2024-02-28
Detecting absent Prometheus metrics without knowing their labels
When you have a Prometheus setup, one of the things you sooner or later worry about is important metrics quietly going missing because they're not being reported any more. There can be many reasons for metrics disappearing on you; for example, a network interface you expect to be at 10G speeds may not be there at all any more, because it got renamed at some point, so now you're not making sure the new name is at 10G.
(This happened to us with one machine's network interface, although I'm not sure exactly how except that it involves the depths of PCIe enumeration.)
The standard Prometheus feature for this is the 'absent()
'
function, or sometimes absent_over_time()
.
However, both of these have the problem that because of Prometheus's
data model, you need to know at least some unique labels that your
metrics are supposed to have. Without labels, all you can detect
is a total disappearance of the metric at all, if nothing at all
is reporting the metric. If you want to be alerted when some machine
stops reporting a metric, you need to list all of the sources that
should have the metric (following a pattern we've seen before):
absent(metric{host="a", device="em0"}) or absent(metric{host="b", device="eno1"}) or absent(metric{host="c", device="eth2"})
Sometimes you don't know all of the label values that your metric
be present with (or it's tedious to list all of them and keep them
up to date), and it's good enough to get a notification if a metric
disappears when it was previously there (for a particular set of
labels). For example, you might have an assortment of scripts that
put their success results to somewhere and you don't want to have
to keep a list of all of the scripts, but you do want to detect
when a script stops reporting its metrics. In this case we can use
'offset
'
to check current metrics against old metrics. The simplest pattern
is:
your_metric offset 1h unless your_metric
If the metric was there an hour ago and isn't there now, this will generate the metric as it was an hour ago (with the labels it had then), and you can use that to drive an alert (or at least a notification). If there are labels that might naturally change over time in your_metric, you can exclude them with 'unless ignoring (...)' or use 'unless on (...)' for a very focused result.
As written this has the drawback that it only looks at what versions of the metric were there exactly an hour ago. We can do better by using an *_over_time() function, for example:
max_over_time( your_metric[4h] ) offset 1h unless your_metric
Now if your metric existed (with some labels) at any point between five hours ago and one hour ago, and doesn't exist now, this expression will give you a result and you can alert on that. Since we're using *_over_time(), you can also leave off the 'offset 1h' and just extend the time range, and then maybe extend the other time range too:
max_over_time( your_metric[12h] ) unless max_over_time( your_metric[20m] )

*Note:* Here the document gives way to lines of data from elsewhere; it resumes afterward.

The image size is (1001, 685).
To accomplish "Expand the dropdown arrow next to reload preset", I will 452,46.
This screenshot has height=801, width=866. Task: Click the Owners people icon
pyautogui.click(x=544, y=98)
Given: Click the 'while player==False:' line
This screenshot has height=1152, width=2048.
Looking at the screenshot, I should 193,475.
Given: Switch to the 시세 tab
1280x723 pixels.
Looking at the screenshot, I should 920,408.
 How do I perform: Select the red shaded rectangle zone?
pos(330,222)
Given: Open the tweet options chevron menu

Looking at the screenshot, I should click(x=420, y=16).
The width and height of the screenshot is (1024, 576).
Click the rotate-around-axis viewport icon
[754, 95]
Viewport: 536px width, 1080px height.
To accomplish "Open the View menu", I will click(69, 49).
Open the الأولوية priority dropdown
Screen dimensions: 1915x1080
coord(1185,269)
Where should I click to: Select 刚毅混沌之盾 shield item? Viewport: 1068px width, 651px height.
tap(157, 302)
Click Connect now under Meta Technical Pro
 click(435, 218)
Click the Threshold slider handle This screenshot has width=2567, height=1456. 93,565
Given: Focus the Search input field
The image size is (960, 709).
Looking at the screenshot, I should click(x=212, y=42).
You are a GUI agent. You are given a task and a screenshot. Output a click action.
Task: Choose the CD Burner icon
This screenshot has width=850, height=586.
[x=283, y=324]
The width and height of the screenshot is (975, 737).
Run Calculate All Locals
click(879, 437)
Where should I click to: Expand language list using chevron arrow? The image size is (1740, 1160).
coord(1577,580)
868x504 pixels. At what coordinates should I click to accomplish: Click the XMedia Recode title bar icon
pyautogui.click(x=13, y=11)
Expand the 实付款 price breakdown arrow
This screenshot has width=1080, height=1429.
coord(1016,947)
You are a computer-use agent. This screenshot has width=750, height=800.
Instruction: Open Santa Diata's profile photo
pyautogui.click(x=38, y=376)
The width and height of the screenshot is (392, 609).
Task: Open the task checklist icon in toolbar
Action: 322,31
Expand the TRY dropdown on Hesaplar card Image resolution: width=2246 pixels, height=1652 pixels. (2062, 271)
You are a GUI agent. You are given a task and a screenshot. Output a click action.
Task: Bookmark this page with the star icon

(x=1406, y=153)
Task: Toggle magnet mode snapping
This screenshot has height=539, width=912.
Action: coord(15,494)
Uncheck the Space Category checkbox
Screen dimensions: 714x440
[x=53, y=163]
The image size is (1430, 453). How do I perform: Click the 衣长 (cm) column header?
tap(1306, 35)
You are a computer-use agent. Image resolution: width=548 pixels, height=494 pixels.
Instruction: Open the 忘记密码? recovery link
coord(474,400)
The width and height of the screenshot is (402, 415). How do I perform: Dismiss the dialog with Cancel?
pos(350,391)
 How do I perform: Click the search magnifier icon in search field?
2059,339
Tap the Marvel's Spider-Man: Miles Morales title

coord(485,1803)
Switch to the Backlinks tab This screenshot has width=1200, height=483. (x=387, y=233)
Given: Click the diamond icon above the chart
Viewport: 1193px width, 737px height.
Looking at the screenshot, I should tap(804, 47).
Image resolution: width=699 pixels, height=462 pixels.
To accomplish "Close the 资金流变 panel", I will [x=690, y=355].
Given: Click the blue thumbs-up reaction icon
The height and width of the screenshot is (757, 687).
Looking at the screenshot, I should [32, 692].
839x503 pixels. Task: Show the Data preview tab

This expression will give you a result if your_metric has been present (with a given set of labels) at some point in the last 12 hours but has not been present within the last 20 minutes.
(You'd pick the particular *_over_time() function to use depending on what use, if any, you have for the value of the metric in your alert. If you have no particular use for the value (or you expect the value to be a constant), either max or min are efficient for Prometheus to compute.)
All of these clever versions have a drawback, which is that after enough time has gone by they shut off on their own. Once the metric has been missing for at least an hour or five hours or 12 hours or however long, even the first part of the expression has nothing and you get no results and no alert. So this is more of a 'notification' than a persistent 'alert'. That's unfortunately the best you can really do. If you need a persistent alert that will last until you take it out of your alert rules, you need to use absent() and explicitly specify the labels you expect and require.